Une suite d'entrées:
--

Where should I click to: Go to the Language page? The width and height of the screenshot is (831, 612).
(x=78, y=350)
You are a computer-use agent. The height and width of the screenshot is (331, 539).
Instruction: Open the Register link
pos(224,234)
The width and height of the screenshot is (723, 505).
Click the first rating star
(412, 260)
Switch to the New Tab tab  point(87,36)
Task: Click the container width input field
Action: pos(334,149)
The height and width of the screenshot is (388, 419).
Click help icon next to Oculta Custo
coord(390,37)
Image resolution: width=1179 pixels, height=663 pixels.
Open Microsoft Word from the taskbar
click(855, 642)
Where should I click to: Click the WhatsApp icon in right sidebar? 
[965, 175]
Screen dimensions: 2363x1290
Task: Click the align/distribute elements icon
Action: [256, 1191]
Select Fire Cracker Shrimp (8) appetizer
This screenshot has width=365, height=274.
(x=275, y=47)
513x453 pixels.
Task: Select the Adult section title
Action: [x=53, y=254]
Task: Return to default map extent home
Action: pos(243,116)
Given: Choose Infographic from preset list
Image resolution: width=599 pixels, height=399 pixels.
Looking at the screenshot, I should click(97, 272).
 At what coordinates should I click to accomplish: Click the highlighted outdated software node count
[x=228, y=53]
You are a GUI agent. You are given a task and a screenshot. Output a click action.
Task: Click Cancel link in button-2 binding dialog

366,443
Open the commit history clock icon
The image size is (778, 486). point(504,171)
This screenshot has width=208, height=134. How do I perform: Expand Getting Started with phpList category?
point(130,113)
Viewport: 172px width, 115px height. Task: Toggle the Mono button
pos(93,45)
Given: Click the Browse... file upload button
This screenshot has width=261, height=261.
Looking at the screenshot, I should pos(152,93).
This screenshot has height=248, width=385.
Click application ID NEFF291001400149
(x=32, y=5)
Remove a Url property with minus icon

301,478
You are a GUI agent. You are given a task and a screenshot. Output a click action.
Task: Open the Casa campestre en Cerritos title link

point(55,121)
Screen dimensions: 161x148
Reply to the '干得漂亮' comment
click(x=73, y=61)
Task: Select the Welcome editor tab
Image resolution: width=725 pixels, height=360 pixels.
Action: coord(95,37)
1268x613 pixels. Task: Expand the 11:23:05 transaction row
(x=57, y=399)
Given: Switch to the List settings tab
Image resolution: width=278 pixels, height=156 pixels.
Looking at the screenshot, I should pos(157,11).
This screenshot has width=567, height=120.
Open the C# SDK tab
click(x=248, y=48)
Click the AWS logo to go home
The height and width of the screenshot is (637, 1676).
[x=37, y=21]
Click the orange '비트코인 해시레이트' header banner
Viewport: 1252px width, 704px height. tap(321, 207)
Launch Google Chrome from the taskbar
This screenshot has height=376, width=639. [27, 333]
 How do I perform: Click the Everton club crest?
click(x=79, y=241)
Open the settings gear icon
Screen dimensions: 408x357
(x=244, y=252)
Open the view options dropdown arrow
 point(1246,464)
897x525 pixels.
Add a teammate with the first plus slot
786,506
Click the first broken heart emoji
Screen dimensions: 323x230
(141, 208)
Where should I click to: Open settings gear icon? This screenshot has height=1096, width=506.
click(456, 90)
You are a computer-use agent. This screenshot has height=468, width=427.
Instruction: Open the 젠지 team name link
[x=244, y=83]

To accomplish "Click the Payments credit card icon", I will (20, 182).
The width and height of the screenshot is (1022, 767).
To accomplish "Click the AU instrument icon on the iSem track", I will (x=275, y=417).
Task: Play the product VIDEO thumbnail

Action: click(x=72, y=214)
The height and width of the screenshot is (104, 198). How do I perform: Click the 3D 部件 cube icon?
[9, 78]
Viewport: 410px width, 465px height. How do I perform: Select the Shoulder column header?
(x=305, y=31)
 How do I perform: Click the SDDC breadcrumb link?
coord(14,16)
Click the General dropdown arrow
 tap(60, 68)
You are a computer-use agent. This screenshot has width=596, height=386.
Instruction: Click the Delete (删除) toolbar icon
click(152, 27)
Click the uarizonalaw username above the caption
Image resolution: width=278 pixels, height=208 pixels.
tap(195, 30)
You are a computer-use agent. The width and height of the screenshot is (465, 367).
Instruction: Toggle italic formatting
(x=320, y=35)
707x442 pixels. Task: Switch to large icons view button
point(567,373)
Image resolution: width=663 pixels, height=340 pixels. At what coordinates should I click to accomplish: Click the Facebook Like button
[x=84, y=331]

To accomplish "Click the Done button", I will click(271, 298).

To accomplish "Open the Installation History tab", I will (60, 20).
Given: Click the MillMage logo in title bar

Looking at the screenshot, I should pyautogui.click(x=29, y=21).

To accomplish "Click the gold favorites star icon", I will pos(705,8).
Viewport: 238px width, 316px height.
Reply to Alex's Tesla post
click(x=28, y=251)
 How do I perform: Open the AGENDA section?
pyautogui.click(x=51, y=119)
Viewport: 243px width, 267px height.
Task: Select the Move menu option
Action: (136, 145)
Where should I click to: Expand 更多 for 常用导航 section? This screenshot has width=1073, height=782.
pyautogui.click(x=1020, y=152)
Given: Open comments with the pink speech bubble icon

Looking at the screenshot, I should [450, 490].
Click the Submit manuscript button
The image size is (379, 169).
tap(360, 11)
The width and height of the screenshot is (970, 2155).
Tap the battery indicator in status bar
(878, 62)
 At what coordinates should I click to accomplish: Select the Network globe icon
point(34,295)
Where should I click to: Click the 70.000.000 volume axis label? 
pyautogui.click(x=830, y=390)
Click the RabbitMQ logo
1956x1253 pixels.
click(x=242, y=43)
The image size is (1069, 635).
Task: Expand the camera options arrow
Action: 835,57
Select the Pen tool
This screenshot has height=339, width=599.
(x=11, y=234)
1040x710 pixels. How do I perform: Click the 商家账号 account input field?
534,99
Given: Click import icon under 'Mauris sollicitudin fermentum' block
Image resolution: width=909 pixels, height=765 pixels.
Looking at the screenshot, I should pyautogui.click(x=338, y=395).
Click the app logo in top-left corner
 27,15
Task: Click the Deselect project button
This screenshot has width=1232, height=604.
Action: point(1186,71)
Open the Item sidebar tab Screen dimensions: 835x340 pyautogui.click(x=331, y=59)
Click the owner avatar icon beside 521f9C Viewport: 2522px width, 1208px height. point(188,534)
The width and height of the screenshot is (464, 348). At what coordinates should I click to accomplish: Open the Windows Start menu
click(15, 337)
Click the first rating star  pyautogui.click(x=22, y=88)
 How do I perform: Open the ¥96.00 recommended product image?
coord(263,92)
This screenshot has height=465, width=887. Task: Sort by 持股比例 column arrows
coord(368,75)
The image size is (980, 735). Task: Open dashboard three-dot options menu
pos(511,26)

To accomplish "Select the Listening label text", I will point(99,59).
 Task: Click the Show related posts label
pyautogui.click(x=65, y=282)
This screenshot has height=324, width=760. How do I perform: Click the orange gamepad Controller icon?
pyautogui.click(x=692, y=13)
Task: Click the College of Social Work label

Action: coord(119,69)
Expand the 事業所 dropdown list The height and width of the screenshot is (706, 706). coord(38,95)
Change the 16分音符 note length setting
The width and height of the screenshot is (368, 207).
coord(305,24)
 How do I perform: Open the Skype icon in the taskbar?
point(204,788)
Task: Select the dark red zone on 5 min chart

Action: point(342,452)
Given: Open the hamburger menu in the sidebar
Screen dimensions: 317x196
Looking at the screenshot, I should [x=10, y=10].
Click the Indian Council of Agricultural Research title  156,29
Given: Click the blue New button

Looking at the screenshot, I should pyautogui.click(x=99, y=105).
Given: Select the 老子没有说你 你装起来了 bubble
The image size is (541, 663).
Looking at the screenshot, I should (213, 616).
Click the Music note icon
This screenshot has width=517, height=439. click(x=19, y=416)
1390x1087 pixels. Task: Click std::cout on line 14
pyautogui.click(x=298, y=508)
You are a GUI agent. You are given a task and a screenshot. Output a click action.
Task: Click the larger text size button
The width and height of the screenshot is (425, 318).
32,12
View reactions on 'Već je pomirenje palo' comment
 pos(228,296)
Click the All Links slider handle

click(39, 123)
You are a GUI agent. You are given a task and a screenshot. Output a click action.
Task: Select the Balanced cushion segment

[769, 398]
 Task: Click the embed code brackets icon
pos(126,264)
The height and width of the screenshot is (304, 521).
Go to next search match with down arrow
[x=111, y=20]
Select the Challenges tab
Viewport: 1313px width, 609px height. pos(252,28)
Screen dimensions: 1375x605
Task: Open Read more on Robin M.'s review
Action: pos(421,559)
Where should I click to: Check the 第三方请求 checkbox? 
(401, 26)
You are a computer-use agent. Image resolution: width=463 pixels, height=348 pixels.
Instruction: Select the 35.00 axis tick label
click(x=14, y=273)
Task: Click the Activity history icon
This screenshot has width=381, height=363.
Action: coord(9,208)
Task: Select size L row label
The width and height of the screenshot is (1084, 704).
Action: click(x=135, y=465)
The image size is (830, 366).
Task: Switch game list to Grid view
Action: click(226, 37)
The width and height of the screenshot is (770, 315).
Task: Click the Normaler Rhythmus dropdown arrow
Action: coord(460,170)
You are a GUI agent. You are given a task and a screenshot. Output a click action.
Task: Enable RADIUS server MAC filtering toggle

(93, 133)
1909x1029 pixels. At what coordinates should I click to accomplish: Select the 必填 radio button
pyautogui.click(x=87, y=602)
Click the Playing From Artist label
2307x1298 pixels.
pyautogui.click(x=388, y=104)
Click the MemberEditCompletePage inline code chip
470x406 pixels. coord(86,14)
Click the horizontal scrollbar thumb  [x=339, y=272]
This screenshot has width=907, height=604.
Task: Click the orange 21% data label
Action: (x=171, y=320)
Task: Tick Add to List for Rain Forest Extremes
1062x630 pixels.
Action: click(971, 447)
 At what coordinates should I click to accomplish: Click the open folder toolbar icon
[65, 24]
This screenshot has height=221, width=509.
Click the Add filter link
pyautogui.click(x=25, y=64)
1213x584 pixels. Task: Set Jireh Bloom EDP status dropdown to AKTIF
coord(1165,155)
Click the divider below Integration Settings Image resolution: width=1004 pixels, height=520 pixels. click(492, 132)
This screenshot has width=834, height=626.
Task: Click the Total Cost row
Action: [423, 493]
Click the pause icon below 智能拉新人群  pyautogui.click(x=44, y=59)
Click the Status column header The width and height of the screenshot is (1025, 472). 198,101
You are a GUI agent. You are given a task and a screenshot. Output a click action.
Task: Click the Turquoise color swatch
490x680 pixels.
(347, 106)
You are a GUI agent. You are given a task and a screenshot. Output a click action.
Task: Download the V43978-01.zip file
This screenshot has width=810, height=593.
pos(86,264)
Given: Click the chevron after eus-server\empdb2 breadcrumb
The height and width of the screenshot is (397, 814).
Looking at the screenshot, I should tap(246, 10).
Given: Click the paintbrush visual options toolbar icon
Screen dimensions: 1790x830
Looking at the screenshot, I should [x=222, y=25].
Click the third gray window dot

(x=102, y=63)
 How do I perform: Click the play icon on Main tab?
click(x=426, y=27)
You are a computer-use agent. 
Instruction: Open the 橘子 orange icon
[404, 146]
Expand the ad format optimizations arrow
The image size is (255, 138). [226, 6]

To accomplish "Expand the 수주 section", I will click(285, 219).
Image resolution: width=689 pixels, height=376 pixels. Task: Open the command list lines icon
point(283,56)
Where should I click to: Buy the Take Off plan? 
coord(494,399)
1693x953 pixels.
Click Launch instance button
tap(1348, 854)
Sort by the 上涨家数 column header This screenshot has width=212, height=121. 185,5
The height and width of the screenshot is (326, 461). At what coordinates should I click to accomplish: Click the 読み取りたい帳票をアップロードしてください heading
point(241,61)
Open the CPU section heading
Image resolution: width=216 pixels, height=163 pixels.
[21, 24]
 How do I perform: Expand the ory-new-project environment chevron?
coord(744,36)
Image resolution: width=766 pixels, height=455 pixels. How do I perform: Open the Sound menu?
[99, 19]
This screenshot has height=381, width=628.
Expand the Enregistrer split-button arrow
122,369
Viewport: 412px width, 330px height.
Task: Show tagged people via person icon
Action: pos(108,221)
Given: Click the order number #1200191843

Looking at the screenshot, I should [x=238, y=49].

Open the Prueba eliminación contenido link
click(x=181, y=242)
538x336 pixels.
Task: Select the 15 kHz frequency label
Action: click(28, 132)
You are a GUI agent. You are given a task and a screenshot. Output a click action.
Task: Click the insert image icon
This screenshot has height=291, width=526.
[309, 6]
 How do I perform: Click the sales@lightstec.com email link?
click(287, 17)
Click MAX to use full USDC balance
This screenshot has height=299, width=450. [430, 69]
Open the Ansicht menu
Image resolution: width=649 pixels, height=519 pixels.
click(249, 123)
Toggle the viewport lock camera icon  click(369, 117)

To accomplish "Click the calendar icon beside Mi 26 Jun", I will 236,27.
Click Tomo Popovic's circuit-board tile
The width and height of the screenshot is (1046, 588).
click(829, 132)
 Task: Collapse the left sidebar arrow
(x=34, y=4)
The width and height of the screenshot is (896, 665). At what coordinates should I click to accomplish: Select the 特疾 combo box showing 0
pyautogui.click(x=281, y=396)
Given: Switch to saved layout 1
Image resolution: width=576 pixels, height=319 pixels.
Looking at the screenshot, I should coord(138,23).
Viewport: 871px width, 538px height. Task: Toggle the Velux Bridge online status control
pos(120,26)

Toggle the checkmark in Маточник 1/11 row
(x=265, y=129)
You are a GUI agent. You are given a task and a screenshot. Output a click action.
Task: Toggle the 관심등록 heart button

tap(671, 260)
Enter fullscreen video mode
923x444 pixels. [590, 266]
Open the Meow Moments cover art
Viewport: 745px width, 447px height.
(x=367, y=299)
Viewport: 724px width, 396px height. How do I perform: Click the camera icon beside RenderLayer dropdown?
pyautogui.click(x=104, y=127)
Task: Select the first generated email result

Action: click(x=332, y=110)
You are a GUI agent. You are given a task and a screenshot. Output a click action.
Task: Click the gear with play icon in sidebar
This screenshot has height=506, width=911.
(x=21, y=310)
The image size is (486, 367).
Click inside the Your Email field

--

TRAVAIL DEMANDÉ - Reproduisez telles quelles les lignes des entrées, depuis la ligne qui contient « I will 236,27. » jusqu'à la dernière ligne des entrées, ces deux lignes comprises.

TRAVAIL RÉALISÉ -
To accomplish "Click the calendar icon beside Mi 26 Jun", I will 236,27.
Click Tomo Popovic's circuit-board tile
The width and height of the screenshot is (1046, 588).
click(829, 132)
 Task: Collapse the left sidebar arrow
(x=34, y=4)
The width and height of the screenshot is (896, 665). At what coordinates should I click to accomplish: Select the 特疾 combo box showing 0
pyautogui.click(x=281, y=396)
Given: Switch to saved layout 1
Image resolution: width=576 pixels, height=319 pixels.
Looking at the screenshot, I should coord(138,23).
Viewport: 871px width, 538px height. Task: Toggle the Velux Bridge online status control
pos(120,26)

Toggle the checkmark in Маточник 1/11 row
(x=265, y=129)
You are a GUI agent. You are given a task and a screenshot. Output a click action.
Task: Toggle the 관심등록 heart button

tap(671, 260)
Enter fullscreen video mode
923x444 pixels. [590, 266]
Open the Meow Moments cover art
Viewport: 745px width, 447px height.
(x=367, y=299)
Viewport: 724px width, 396px height. How do I perform: Click the camera icon beside RenderLayer dropdown?
pyautogui.click(x=104, y=127)
Task: Select the first generated email result

Action: click(x=332, y=110)
You are a GUI agent. You are given a task and a screenshot. Output a click action.
Task: Click the gear with play icon in sidebar
This screenshot has height=506, width=911.
(x=21, y=310)
The image size is (486, 367).
Click inside the Your Email field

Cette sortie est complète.